▸ **What you have to do**
Pick out each line with the word "chevron" from the material that follows.

*** Opening Provided data ***

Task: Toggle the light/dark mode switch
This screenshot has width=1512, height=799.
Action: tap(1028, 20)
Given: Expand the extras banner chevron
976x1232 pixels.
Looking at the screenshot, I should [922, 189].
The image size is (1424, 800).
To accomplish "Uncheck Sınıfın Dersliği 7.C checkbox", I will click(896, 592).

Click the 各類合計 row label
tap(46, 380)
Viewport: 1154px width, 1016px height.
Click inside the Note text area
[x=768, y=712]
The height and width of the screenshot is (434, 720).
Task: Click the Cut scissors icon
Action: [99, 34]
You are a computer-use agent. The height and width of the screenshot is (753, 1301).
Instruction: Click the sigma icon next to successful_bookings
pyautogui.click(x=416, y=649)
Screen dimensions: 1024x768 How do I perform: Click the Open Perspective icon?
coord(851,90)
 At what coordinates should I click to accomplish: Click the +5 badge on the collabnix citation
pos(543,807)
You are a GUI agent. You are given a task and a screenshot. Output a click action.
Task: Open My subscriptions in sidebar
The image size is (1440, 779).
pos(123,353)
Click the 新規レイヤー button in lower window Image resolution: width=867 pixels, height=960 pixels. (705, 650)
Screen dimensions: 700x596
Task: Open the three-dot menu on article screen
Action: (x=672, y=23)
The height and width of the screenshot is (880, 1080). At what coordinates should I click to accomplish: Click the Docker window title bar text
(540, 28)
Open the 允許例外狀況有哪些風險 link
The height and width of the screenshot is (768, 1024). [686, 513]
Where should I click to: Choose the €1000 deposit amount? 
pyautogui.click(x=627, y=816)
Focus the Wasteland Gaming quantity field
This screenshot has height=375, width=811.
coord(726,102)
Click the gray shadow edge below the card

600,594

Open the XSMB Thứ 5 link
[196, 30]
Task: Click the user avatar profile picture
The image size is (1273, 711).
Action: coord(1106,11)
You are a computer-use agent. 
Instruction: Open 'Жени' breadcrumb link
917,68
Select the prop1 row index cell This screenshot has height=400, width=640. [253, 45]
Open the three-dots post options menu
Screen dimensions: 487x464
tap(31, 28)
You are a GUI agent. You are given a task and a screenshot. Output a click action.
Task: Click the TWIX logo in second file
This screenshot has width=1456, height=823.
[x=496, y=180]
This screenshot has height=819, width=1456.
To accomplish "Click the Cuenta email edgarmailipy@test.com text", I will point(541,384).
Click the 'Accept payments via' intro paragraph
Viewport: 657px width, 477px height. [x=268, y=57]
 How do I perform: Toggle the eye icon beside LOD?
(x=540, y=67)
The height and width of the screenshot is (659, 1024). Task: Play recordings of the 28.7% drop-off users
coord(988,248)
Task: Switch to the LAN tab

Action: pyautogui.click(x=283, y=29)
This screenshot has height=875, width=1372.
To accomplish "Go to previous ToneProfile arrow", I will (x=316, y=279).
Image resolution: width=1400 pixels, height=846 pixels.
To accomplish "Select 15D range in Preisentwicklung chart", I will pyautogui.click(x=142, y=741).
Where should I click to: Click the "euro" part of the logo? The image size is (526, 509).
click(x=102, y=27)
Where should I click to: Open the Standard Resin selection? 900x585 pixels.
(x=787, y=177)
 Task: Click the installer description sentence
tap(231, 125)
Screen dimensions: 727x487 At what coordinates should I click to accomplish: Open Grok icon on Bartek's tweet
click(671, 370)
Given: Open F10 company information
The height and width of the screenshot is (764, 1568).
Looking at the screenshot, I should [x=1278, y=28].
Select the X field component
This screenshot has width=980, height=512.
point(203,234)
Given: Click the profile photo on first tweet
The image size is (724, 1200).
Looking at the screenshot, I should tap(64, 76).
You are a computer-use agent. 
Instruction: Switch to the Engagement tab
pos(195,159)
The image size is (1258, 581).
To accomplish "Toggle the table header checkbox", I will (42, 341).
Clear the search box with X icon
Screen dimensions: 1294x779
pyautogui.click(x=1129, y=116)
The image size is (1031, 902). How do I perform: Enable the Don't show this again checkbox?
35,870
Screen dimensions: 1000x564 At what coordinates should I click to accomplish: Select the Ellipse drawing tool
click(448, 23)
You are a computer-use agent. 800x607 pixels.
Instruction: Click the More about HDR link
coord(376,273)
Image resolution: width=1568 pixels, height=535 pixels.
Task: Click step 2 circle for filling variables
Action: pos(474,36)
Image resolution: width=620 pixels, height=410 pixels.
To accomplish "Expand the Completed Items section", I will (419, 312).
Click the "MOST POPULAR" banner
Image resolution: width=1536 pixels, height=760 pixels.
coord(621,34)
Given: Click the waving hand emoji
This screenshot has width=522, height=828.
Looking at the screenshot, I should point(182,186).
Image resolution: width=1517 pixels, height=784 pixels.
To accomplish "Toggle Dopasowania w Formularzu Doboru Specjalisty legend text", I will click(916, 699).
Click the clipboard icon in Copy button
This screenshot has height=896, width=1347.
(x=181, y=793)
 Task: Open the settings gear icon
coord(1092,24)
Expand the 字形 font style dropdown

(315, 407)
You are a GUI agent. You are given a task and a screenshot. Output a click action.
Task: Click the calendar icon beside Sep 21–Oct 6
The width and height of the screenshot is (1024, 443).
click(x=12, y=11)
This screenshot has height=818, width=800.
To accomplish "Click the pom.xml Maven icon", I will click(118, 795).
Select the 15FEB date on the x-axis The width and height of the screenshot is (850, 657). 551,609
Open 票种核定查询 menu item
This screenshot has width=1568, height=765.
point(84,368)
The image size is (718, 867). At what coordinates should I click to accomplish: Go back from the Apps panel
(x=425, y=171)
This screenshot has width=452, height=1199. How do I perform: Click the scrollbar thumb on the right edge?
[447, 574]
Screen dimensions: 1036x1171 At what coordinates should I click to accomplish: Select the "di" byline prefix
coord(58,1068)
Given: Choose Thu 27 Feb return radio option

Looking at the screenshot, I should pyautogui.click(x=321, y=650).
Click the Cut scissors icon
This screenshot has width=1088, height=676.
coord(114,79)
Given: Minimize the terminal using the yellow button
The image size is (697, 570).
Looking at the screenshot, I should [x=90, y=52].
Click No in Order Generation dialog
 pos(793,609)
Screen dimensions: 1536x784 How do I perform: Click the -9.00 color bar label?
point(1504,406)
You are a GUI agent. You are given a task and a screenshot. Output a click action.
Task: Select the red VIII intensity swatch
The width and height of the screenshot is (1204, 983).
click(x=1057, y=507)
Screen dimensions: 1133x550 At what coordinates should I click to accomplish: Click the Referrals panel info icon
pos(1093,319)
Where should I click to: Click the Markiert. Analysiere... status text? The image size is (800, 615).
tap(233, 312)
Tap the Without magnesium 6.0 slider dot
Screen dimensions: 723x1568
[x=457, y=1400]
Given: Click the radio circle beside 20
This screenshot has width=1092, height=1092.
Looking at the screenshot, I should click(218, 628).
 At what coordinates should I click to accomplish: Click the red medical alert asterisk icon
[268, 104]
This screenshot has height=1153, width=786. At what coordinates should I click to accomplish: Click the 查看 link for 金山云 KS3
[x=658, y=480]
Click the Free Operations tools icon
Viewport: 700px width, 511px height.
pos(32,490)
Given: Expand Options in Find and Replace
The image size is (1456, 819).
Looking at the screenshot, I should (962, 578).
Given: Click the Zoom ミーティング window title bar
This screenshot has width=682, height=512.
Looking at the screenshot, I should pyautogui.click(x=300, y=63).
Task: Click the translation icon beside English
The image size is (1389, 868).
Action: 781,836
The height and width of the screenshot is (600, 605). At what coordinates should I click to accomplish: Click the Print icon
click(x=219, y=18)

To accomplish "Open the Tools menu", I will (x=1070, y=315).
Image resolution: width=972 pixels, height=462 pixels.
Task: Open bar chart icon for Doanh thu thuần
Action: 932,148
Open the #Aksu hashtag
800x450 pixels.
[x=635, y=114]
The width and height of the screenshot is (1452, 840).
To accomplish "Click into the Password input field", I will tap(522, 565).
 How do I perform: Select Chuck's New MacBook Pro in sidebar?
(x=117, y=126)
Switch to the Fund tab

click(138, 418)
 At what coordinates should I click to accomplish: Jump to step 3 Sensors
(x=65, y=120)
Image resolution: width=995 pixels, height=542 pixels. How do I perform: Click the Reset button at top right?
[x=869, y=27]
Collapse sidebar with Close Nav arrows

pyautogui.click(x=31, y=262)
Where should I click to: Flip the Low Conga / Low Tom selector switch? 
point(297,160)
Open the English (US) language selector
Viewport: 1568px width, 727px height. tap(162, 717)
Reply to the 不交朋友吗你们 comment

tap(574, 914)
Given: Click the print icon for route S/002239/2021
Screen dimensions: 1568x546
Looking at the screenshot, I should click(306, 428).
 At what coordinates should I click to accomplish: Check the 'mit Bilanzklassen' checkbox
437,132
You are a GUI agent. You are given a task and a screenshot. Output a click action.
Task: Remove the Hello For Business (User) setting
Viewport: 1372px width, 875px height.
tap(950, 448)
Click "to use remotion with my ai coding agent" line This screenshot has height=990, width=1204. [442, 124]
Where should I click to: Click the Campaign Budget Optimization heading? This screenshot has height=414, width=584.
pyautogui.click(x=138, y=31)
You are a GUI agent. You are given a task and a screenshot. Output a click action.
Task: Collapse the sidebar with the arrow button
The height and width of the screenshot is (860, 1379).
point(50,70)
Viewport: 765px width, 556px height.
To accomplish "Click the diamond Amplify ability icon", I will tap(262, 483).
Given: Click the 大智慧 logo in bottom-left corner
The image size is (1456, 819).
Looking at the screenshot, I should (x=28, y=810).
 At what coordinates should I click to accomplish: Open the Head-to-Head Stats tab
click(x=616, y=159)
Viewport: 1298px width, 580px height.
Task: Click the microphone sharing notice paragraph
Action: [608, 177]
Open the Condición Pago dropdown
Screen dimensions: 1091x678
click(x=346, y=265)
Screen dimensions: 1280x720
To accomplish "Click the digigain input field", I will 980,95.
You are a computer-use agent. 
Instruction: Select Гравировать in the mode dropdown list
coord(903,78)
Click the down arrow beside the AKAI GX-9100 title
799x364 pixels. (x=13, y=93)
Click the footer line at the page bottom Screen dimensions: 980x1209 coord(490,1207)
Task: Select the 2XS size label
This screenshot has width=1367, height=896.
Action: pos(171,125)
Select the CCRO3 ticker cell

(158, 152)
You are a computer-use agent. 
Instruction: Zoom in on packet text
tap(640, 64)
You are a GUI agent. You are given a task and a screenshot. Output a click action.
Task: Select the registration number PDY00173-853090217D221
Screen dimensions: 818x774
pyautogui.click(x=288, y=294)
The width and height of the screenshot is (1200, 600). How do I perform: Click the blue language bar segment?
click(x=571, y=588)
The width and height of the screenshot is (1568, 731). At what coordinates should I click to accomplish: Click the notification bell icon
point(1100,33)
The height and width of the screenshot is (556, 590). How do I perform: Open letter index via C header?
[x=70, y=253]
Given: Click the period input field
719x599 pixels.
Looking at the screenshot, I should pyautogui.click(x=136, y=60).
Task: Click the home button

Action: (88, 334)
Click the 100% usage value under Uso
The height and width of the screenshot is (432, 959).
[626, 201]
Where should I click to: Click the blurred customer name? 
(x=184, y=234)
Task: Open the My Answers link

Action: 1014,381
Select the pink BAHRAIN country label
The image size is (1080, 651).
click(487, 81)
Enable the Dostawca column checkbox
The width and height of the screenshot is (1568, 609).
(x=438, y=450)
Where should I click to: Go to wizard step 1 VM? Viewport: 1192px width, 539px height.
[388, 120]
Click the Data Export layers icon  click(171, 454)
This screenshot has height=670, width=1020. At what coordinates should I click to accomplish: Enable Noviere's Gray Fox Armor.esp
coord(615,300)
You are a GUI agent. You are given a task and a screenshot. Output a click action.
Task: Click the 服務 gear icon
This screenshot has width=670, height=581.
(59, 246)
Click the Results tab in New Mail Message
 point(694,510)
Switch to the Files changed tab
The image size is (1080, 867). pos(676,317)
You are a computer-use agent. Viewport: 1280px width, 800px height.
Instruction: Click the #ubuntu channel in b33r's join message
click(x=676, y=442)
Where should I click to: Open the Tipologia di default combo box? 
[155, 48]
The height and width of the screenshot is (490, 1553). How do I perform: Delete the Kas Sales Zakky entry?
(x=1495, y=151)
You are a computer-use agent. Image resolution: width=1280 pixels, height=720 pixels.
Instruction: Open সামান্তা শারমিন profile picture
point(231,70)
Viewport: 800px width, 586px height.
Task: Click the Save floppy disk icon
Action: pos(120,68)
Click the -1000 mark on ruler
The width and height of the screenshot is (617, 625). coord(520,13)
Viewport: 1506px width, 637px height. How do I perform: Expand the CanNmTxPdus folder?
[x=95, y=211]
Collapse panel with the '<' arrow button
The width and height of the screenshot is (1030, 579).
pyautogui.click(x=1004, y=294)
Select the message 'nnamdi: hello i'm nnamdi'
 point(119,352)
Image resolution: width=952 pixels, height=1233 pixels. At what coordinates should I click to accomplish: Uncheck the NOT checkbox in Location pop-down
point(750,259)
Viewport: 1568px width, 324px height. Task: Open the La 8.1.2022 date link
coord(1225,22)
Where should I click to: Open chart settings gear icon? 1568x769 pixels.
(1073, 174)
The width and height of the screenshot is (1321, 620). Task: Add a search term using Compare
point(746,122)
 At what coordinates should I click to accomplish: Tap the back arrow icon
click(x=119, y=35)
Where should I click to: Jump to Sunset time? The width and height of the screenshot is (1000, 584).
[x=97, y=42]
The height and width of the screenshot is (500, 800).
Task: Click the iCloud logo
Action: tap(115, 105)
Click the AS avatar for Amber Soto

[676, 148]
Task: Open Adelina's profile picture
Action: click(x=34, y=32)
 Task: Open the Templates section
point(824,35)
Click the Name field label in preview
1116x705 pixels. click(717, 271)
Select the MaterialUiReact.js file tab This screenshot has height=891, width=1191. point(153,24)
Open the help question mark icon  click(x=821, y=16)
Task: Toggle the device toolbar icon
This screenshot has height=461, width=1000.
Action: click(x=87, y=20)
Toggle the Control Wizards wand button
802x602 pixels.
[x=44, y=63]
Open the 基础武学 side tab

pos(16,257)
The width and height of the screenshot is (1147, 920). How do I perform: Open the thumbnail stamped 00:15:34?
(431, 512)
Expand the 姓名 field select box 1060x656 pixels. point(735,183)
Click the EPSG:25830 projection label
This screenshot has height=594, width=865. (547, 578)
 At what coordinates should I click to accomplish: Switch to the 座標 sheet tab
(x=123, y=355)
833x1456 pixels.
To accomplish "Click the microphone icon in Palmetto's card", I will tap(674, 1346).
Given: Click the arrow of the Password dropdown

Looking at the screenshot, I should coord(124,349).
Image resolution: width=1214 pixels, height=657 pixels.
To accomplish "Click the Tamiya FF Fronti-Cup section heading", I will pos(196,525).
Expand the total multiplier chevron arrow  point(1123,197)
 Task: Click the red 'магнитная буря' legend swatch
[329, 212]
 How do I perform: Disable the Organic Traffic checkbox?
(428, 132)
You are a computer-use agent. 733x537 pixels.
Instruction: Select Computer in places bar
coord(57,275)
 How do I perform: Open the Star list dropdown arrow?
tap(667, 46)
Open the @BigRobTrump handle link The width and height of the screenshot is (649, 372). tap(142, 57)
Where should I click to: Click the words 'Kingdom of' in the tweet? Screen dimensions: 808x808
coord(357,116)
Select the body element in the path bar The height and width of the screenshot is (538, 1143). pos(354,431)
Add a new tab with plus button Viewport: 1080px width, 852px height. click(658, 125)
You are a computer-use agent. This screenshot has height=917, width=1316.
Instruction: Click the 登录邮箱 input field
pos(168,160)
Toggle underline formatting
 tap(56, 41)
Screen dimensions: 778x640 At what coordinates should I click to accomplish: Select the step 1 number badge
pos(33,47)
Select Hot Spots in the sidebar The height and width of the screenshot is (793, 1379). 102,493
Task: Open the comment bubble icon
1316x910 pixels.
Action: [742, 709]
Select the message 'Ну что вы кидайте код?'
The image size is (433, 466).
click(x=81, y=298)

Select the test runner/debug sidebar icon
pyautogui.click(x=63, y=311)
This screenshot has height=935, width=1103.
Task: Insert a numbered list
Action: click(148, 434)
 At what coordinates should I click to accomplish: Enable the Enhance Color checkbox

*** Closing Provided data ***

▸ **Completed exercise**
Given: Expand the extras banner chevron
Expand the total multiplier chevron arrow  point(1123,197)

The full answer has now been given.